Excerto:
-----

Falta de médicos
Periodicamente somos confrontados, no nosso País, com notícias surpreendentes, e preocupantes, no que à falta de médicos diz respeito.
Como no último verão: ora serviços de pediatria e de ginecologia inoperativos por falta de especialistas em número suficiente para garantir os turnos, ora serviços de emergência médica em ambulância, nomeadamente no baixo Alentejo, parados pela mesma razão…
Tal levou inclusivamente a uma intervenção sui generis e peregrina por parte de um responsável da referida região de saúde (em sintonia com o que já anteriormente tinha afirmado um ex-titular da pasta da saúde) que referiu na altura, para a comunicação social, a necessidade para o nosso País, a fim de se precaver no futuro da repetição das mesmas situações caricatas e chocantes, de “recrutar médicos em África, no Uruguai e no Paquistão!”.
Para mim foi, no mínimo, surpreendente: essas repetidas declarações e tudo o que tem vindo a lume na comunicação social, demonstram que não só não fomos capazes, nos últimos quinze anos, de prever as nossas necessidades básicas, no caso em apreço de médicos (o que teria sido relativamente fácil), como mostram uma tremenda insensibilidade para com povos ainda mais necessitados do que o nosso.
Alguns dos nossos “responsáveis” ao afirmarem, com despudor e sem qualquer pejo, que estamos dispostos, para suprir as nossas mais que previsíveis e antigas necessidades de médicos, a esvaziar dos seus mais valiosos recursos humanos, países e regiões já de si muito carentes, estimulando a fuga dos seus quadros, só demonstram que foram e continuam a ser irresponsáveis: para o País e para esses países menos desenvolvidos!
Actualmente, devido a políticas imprevidentes que resultaram na insuficiência do número de médicos para garantir os serviços de urgência do País, está-se a caminho de exigir que os médicos façam bancos de urgência de 12 ou 24 horas mesmo depois dos 55 anos.
Se tal ideia vingar, perante a urgência da situação decorrente da falta de previdência governativa passada, espero que seja pelo menos optativa! Falo à vontade: não sou funcionário do Estado e por isso as medidas que venham a ser tomadas não me dizem respeito! Mas sei do que falo: fiz centenas de bancos nos serviços de urgência dos Hospitais Universitários de Bruxelas dos 22 aos 34 anos. Sei como seria muitíssimo duro hoje, com 57 anos, passar noites a fio sem dormir, sob enorme pressão e esgotamento e lidar com situações médicas e cirúrgicas de extrema responsabilidade e exigência…
Estamos perante uma situação surrealista: há 15 anos, ou mais, não soubemos ou não quisemos planificar as nossas necessidades básicas (saúde/médicos). Durante esse período, o Estado (Ministério da Saúde e Ministério da Educação), as Faculdades de Medicina e a Ordem Profissional obrigaram por distracção, omissão ou defesa cooperativista de uma classe, a emigração forçada de milhares de jovens valiosos, impedindo-os de fazer os seus estudos de medicina em Portugal, para agora se constatar uma situação de grave ruptura nessa profissão tão necessária para o País.

-----

Dados registados:

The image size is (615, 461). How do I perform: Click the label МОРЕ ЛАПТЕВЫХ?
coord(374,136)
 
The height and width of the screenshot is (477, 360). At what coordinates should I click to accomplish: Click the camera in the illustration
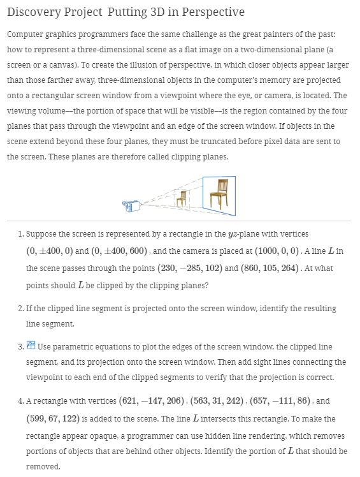click(x=132, y=205)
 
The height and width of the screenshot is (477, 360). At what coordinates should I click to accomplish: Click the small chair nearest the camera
click(x=182, y=198)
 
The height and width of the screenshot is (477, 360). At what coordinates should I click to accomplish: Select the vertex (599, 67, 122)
click(x=55, y=418)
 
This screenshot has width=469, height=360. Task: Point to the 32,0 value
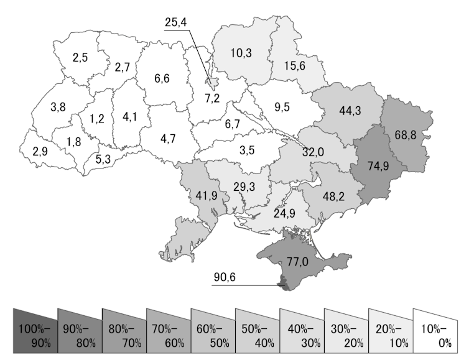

-----

Tarefa a realizar A: Transcreva o trecho do texto sobre a falta de médicos que começa em "Alguns dos nossos" e termina em "dos 55 anos.".
Tarefa a realizar B: Dê seguimento ao texto sobre a falta de médicos a partir do ponto em que ele termina.
Os registos não têm qualquer relação com o texto.

Área de resposta A:
Alguns dos nossos “responsáveis” ao afirmarem, com despudor e sem qualquer pejo, que estamos dispostos, para suprir as nossas mais que previsíveis e antigas necessidades de médicos, a esvaziar dos seus mais valiosos recursos humanos, países e regiões já de si muito carentes, estimulando a fuga dos seus quadros, só demonstram que foram e continuam a ser irresponsáveis: para o País e para esses países menos desenvolvidos!
Actualmente, devido a políticas imprevidentes que resultaram na insuficiência do número de médicos para garantir os serviços de urgência do País, está-se a caminho de exigir que os médicos façam bancos de urgência de 12 ou 24 horas mesmo depois dos 55 anos.

Área de resposta B:
Esse desnorte, já de si muito grave, destruiu também sonhos, vocações e legítimas expectativas: muitos desses jovens necessitaram de acompanhamento médico e muitos nunca mais voltaram a ser os jovens esperançosos e dinâmicos que tinham sido, e milhares de famílias do nosso País foram afectadas. Conheço algumas e várias escreveram-me descrevendo as revoltas, frustrações e angústias…suas e dos seus filhos!
Muitos desses milhares de jovens obrigados a emigrar para concretizarem os seus sonhos e anseios, magoados e maltratados pelos irresponsáveis do seu país que montaram um sistema de selecção completamente estapafúrdio, injusto e inconsequente, nunca mais regressarão ao nosso país porque a sua formação além fronteiras não é devidamente valorizada, porque por lá criaram novos laços familiares e porque preferiram ou preferem ficar nos países onde se formaram (Espanha, França, Bélgica, Inglaterra, República Checa, EUA, Itália…) ou são aliciados para outros países onde são e serão melhor acolhidos e remunerados como a Suécia…
E eu ouso fazer esta simples pergunta: em nome do nosso País lesado, hoje em carência grave de médicos, em nome dos nossos doentes, que padecem da falta de médicos que poderiam e deveriam ter se tivesse havido correcta planificação e organização, e em nome dos jovens e famílias, afectados por tamanha incúria, os responsáveis pelos desmandos dos últimos quinze anos, ou mais, sobre a matéria em apreço, nunca assumirão os seus erros e nunca serão chamados à razão?